-- PROBLEM TO SOLVE --
Exactly and only the lines from the first entry through the line with "Click the empty Given name(s) field" should be copied, both ends included, with no pictures.

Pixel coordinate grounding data
Segment Open
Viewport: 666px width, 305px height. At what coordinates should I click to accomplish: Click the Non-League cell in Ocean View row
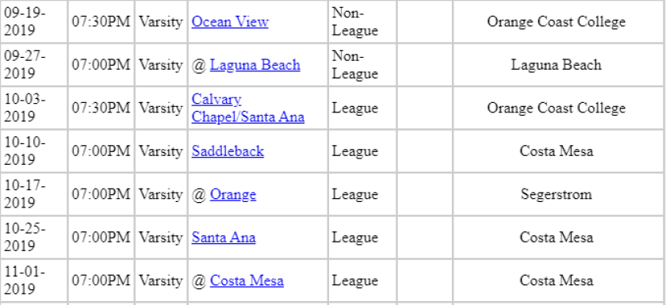pos(362,21)
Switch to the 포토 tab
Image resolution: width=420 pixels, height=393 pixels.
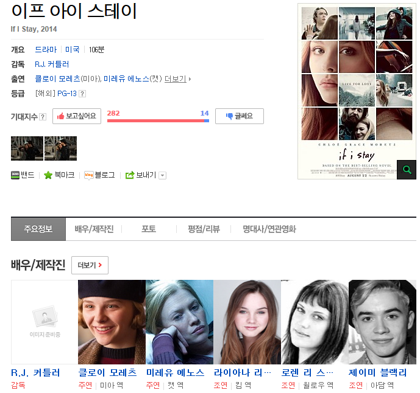point(149,229)
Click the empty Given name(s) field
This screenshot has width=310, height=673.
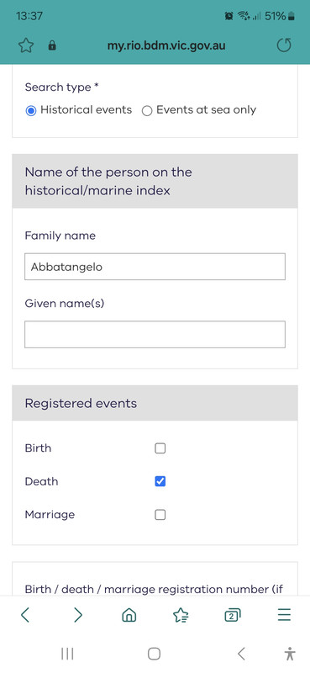point(155,334)
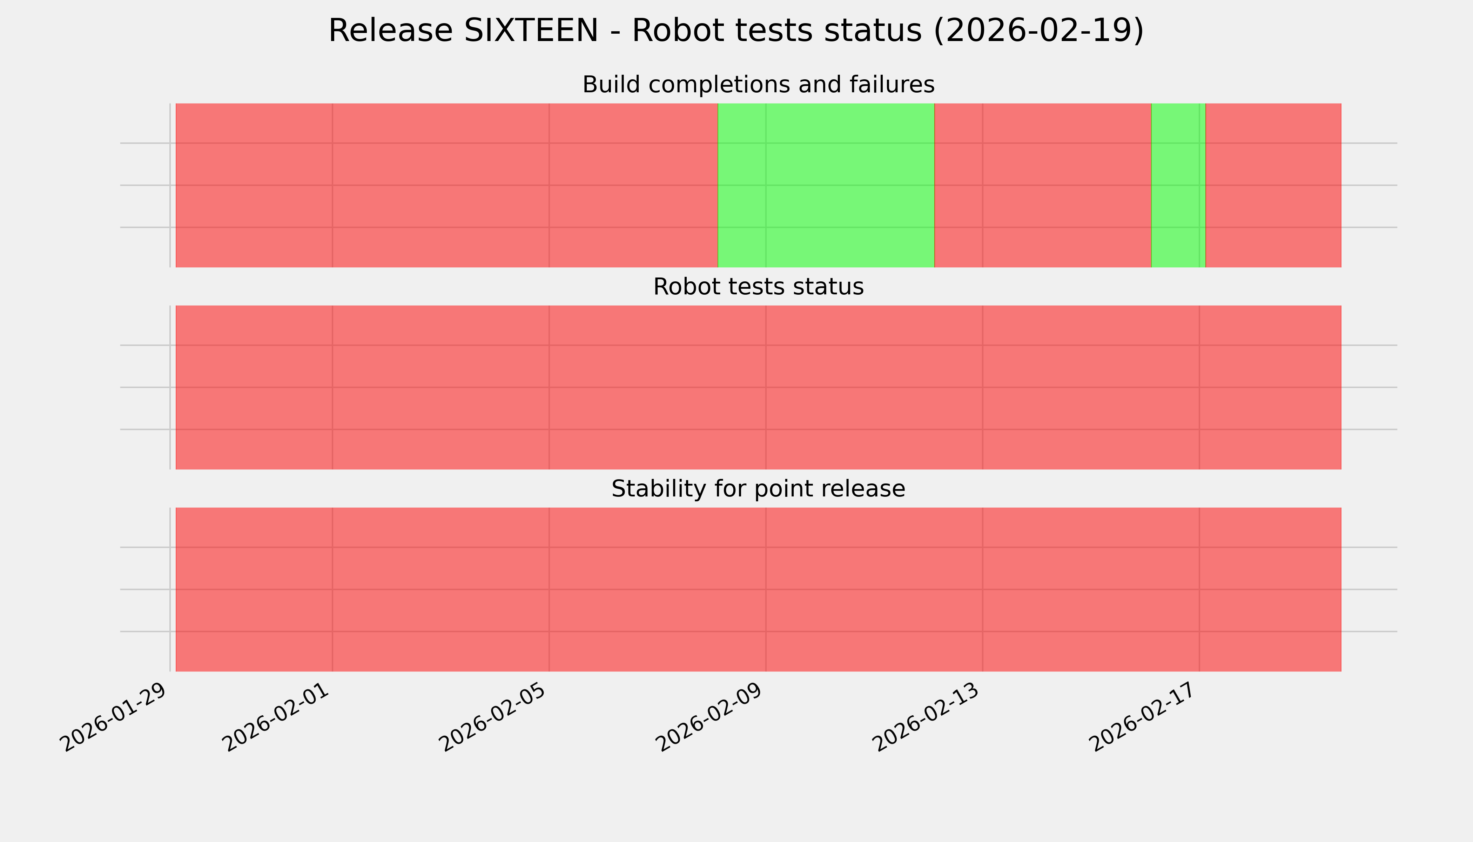
Task: Click the last red region after the narrow green band
Action: (x=1273, y=185)
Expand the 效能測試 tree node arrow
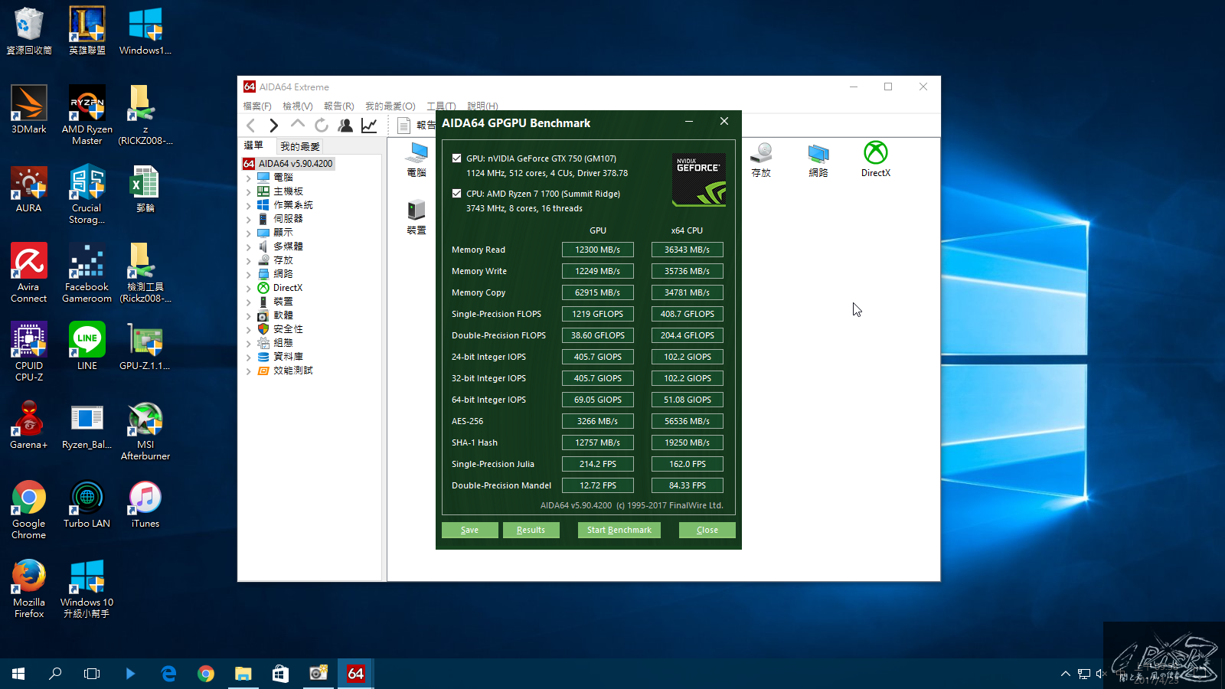This screenshot has height=689, width=1225. click(249, 371)
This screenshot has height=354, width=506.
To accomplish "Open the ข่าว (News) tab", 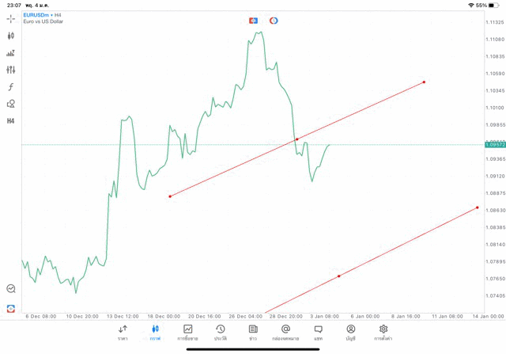I will pyautogui.click(x=253, y=333).
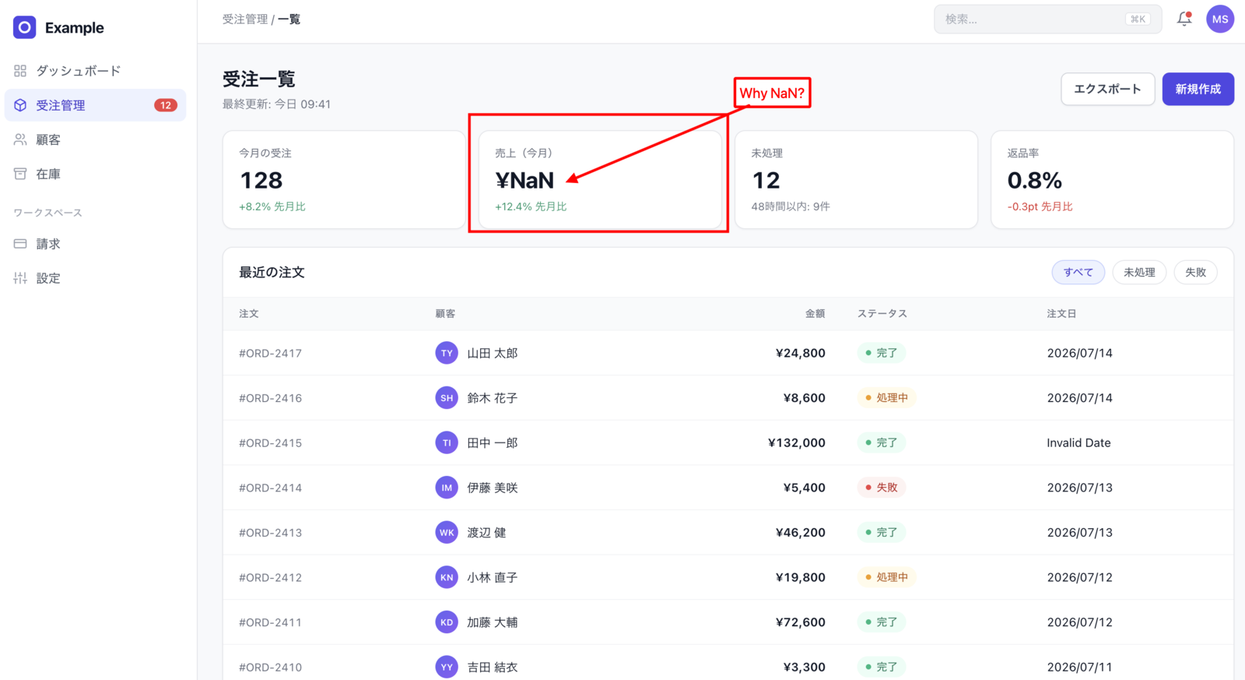Viewport: 1245px width, 680px height.
Task: Filter orders by 未処理
Action: (1139, 272)
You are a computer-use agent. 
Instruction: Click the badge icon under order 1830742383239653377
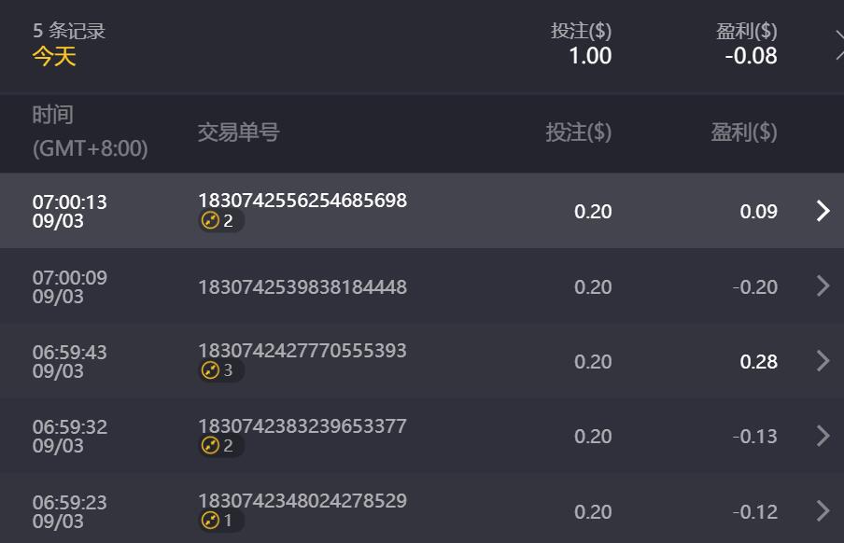click(x=211, y=446)
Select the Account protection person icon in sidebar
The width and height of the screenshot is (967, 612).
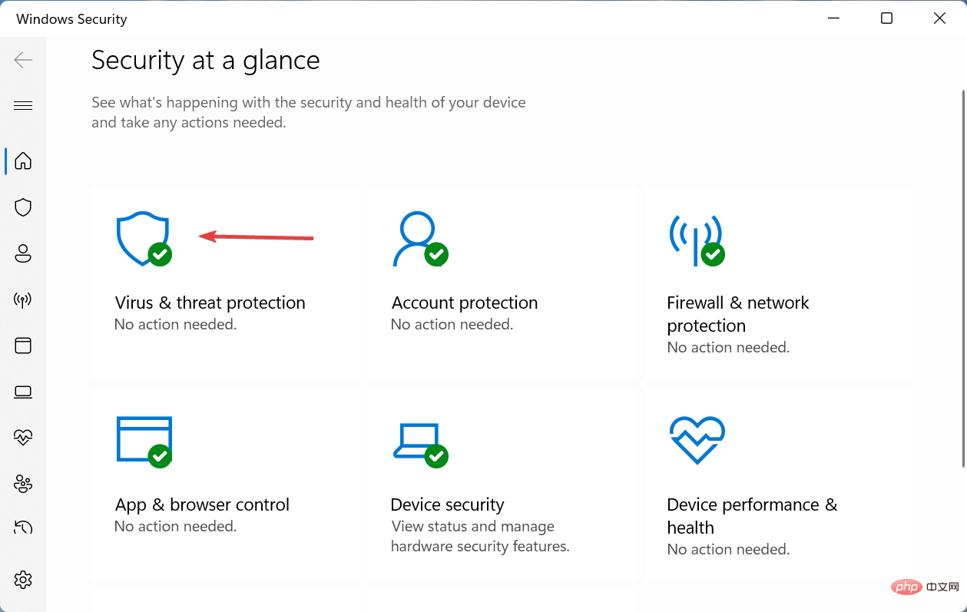click(23, 253)
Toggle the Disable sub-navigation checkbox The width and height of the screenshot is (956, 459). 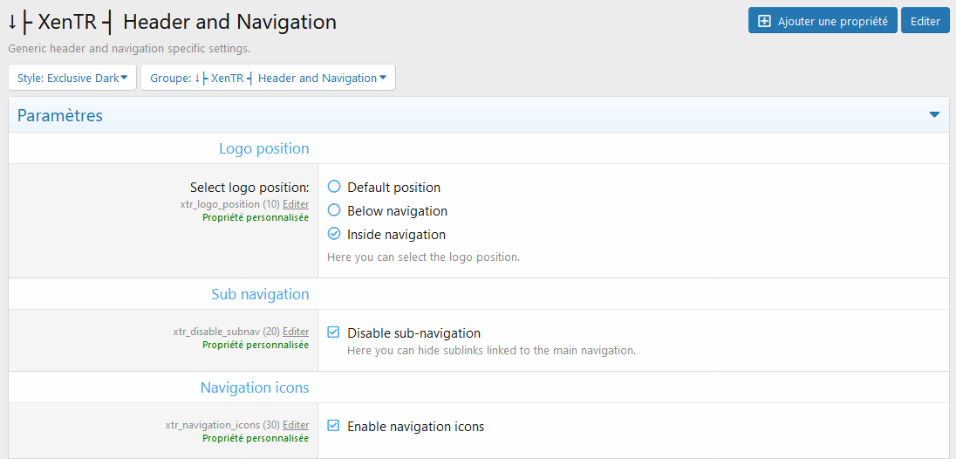point(333,332)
Segment Closed
-- SOLUTION --
Viewport: 666px width, 305px height. At what coordinates should I click to accomplish: Click the Non-League cell in Ocean View row
pos(362,21)
Switch to the 포토 tab
Image resolution: width=420 pixels, height=393 pixels.
point(149,229)
Click the empty Given name(s) field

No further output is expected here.